Born on January 18, 1904 in St. Ignatius, Montana on the Flathead Indian Reservation, William D'Arcy McNickle was a novelist, author, employee of the Bureau of Indian Affairs, director of American Indian Development, Inc., community organizer, activist, professor of anthropology, historian, and program director of the Newberry Library Center for the History of the American Indian.
Born to a French Cree (Métis) mother, Philomene Parenteau, and an Irish father, William James McNickle, McNickle was the youngest child, and had two older sisters, Ruth Elizabeth and Florence Lea. McNickle's mother applied for membership into the Confederated Salish and Kootenai Tribes (known as the Flathead) and she and her children were adopted and received a land allotment under the 1887 Dawes Act. His parents divorced in 1914 and for a time McNickle went by the name of his stepfather, Dahlberg.
McNickle attended mission and government schools for Indian children in Montana and in Oregon, and attended the University of Montana from 1921-1925. In 1925 McNickle sold his land allotment and left for Europe, attending Oxford University (1925-1926) and the University of Grenoble (1931). He eventually went to work in New York and also was briefly at Columbia University in 1933. Although he never finished a degree, McNickle received an honorary Sc.D from the University of Colorado in 1966.

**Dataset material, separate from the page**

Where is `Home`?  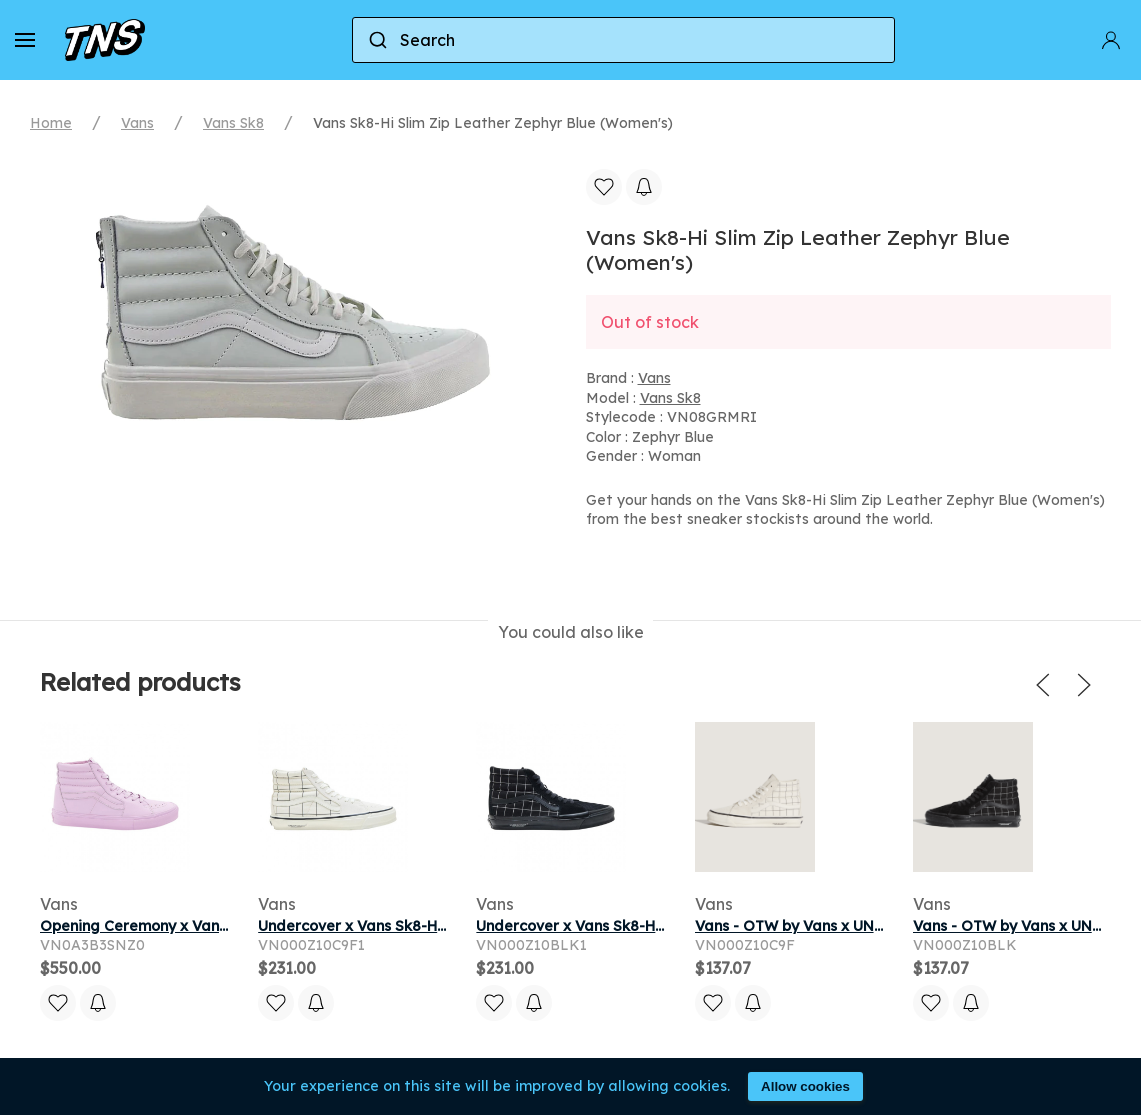
Home is located at coordinates (51, 123).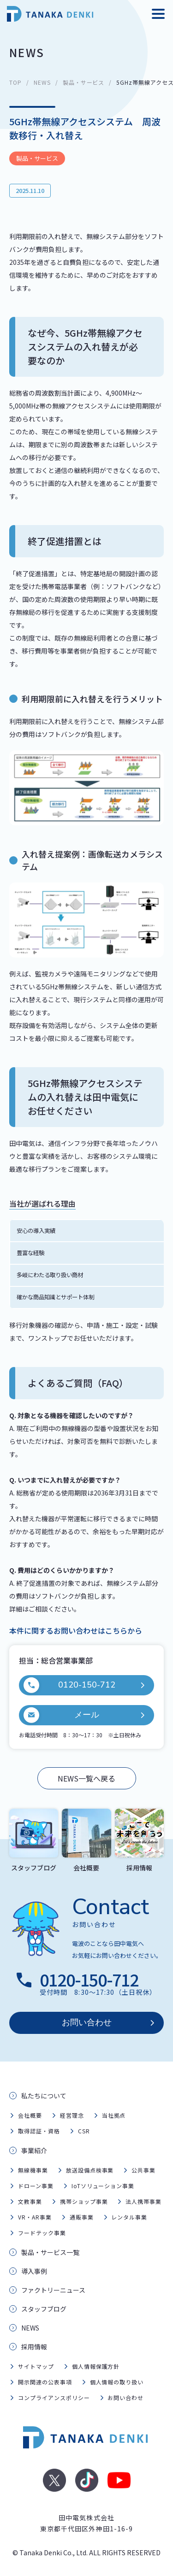 The image size is (173, 2576). What do you see at coordinates (45, 2382) in the screenshot?
I see `開示関連の公表事項` at bounding box center [45, 2382].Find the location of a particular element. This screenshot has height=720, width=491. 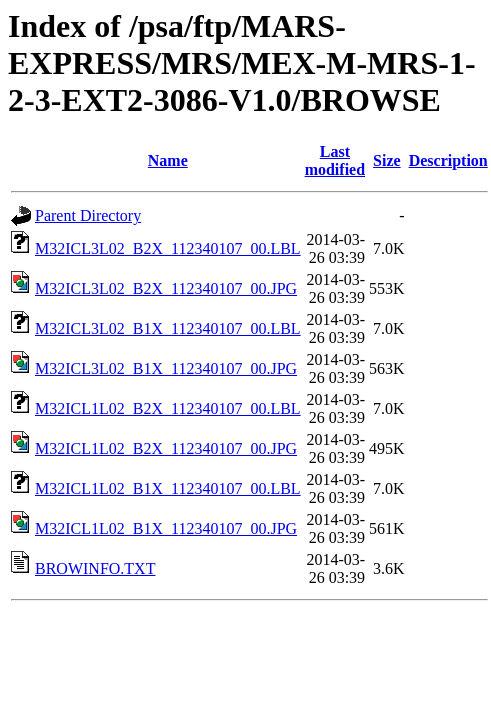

Eventually McNickle went to Washington, D.C. to work for the Bureau of Indian Affairs under John Collier. He worked under this "Indian New Deal" from 1936 to 1952 as an administrative assistant, a field representative for the commissioner, an assistant to the commissioner, and eventually the director of tribal relations. In 1952 he took up the directorship of the newly established American Indian Development, Incorporated, which was run out of the University of Colorado, Boulder. McNickle arranged workshops for Indian students who would arrive from across the country. Eventually the focus of the organization turned to the Navajo community of Crownpoint, New Mexico. In 1966 McNickle was invited to a professorship at the newly established University of Saskatchewan, Regina campus where he was to head and create an anthropology department. After officially retiring to Albuquerque, New Mexico in 1971, McNickle
went to Chicago in 1972 to help create the Newberry Library's Center for the History of the American Indian. In 1984, the center was named after him in honor of his life and his work, making it one of two organizations named after McNickle (the second is library at the Salish-Kootenai Community College on the Flathead Reservation).
McNickle is the author of three novels: The Surrounded (1936), Runner in the Sun: A Story of Indian Maize (1954), and Wind From an Enemy Sky (1978). His non-fiction work includes They Came Here First: The Epic of the American Indian (1949), Indians and Other Americans (1959 and 1970, with Howard E. Fey), Indian Tribes of the United States: Ethnic and Cultural Survival (1962, revised in 1973 as Native American Tribalism), and Indian Man: A Life of Oliver La Farge (1971). McNickle also wrote many articles including the entry for "Indians, North America" in the 1951 Encyclopedia Britannica and books reviews for American Anthropologist. He wrote short stories and poetry too, and was published in many popular magazines including Esquire, Common Ground, the Chicago Tribune Magazine supplement, and Frontier and Midland. These stories as well as unpublished ones are included in The Hawk is Hungry and Other Stories, edited by Birgit Hans (1992).
In addition to his paid positions and his writing, McNickle worked for several other organizations. He chaired the steering committee of the 1961 American Indian Chicago Conference and was the primary author of the conference's "Declaration of Indian Purpose." He was a founding member of the National Congress of America Indians, a fellow of the American Anthropological Association, and a member of the executive committee of the Society for American Archaeology (1972-1973).
Like his mother, McNickle was married three times: first, to Joran Jacobine Birkeland from 1926-1938, second to Roma Kaye Haufman from 1939-1967, and finally to his AID co-worker, sociologist Viola Gertrude Pfrommer, from 1969-1977. McNickle had two daughters, Antoinette Marie Parenteau McNickle (with Joran) and Kathleen D'Arcy McNickle (with Roma). He died suddenly of a heart attack in October 1977.